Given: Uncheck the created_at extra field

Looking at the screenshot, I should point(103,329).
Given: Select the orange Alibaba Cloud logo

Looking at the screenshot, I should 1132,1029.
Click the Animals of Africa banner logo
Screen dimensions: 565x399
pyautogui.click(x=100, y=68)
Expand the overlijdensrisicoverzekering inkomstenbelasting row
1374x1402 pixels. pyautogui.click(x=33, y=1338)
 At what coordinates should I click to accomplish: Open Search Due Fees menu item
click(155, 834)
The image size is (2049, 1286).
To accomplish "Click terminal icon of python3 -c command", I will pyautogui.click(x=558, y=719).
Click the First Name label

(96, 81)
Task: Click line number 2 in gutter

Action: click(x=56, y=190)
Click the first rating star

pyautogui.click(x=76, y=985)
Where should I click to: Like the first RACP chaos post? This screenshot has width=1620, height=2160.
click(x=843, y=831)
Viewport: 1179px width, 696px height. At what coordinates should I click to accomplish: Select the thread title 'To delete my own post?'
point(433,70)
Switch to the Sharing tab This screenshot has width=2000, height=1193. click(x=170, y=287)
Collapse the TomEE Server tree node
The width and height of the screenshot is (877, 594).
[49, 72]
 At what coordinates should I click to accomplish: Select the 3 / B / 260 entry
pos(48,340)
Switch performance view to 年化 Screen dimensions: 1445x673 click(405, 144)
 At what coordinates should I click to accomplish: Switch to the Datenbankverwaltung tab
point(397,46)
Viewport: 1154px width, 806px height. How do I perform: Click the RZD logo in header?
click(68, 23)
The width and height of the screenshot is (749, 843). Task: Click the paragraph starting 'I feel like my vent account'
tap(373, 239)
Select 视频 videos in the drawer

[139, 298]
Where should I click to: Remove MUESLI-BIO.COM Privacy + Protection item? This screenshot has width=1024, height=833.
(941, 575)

**Exercise objective**: Copy the records word for word, from the start of the records through the line that contains "click(155, 834)", both ends included.

**Exercise solution**:
Given: Uncheck the created_at extra field

Looking at the screenshot, I should point(103,329).
Given: Select the orange Alibaba Cloud logo

Looking at the screenshot, I should 1132,1029.
Click the Animals of Africa banner logo
Screen dimensions: 565x399
pyautogui.click(x=100, y=68)
Expand the overlijdensrisicoverzekering inkomstenbelasting row
1374x1402 pixels. pyautogui.click(x=33, y=1338)
 At what coordinates should I click to accomplish: Open Search Due Fees menu item
click(155, 834)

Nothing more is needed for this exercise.